Washington Trust to pay $9 million over discriminatory lending

By Sarah N. Lynch

(Reuters) -Washington Trust Bank, the largest community bank in the country, will pay $9 million to settle civil rights charges that it discriminated against primarily Black and Hispanic mortgage applicants in Rhode Island, the U.S. Justice Department announced on Wednesday.

The department's complaint against the bank alleges that from 2016 through 2021, it engaged in a practice known as redlining by failing to provide lending services to residents in primarily Black and Hispanic neighborhoods in Rhode Island.
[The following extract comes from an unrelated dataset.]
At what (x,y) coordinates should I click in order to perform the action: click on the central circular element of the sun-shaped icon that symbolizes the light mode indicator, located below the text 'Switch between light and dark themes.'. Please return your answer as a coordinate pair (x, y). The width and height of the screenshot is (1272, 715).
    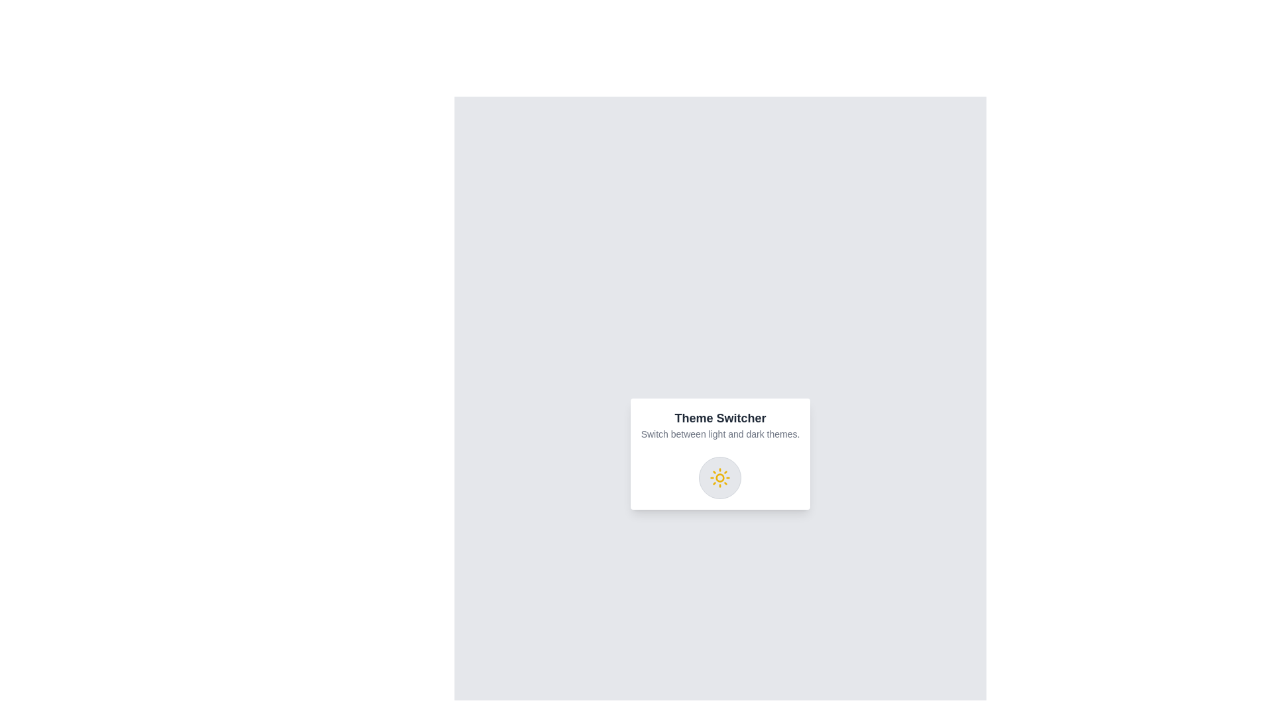
    Looking at the image, I should click on (719, 478).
Top department officials said that despite expanding across the state, it never opened a branch in a Black or Hispanic neighborhood, and that it relied on mortgage loan officers working out of majority-white areas as the primary source for generating new lending applications.

"Through this agreement, we are sending a strong message to the financial industry that we will not stand for discriminatory and unlawful barriers in residential mortgage lending," said Kristen Clarke, the Assistant Attorney General of the Justice Department's Civil Rights Division, at a press conference on Wednesday.

A Washington Trust official said Rhode Island has been home to the bank for 223 years. "We believe we have been fully compliant with the letter and spirit of fair lending laws, and the agreement will further strengthen our focus on an area that has always been important to us," Edward O. Handy, Washington Trust's chairman and chief executive, said in a release.

Redlining refers to racial discrimination in lending practices by banks and other financial institutions, a practice that has harmed Black and Hispanic communities for decades.

In September 2021, research from the Federal Reserve bank of St. Louis concluded that residents in redlined neighborhoods across the country could not afford to buy homes or pay for their upkeep and as a result could not accumulate wealth at the rates other groups did.

A month later, the Justice Department launched a coordinated enforcement effort to crack down on redlining. Since then, it has brought nine redlining cases and secured $98 million in relief.

Under the terms of the settlement with Washington Trust, which must still be approved by a federal court, the bank has agreed to take certain steps.

These include a plan to invest at least $7 million in a loan subsidy fund to increase access to home mortgages, home improvements, home refinance and home equity loans and lines of credit for residents who live in majority-Black and Hispanic neighborhoods in Rhode Island.

The bank will also spend an additional $2 million on community partnerships and for advertising and consumer outreach in Black and Hispanic communities.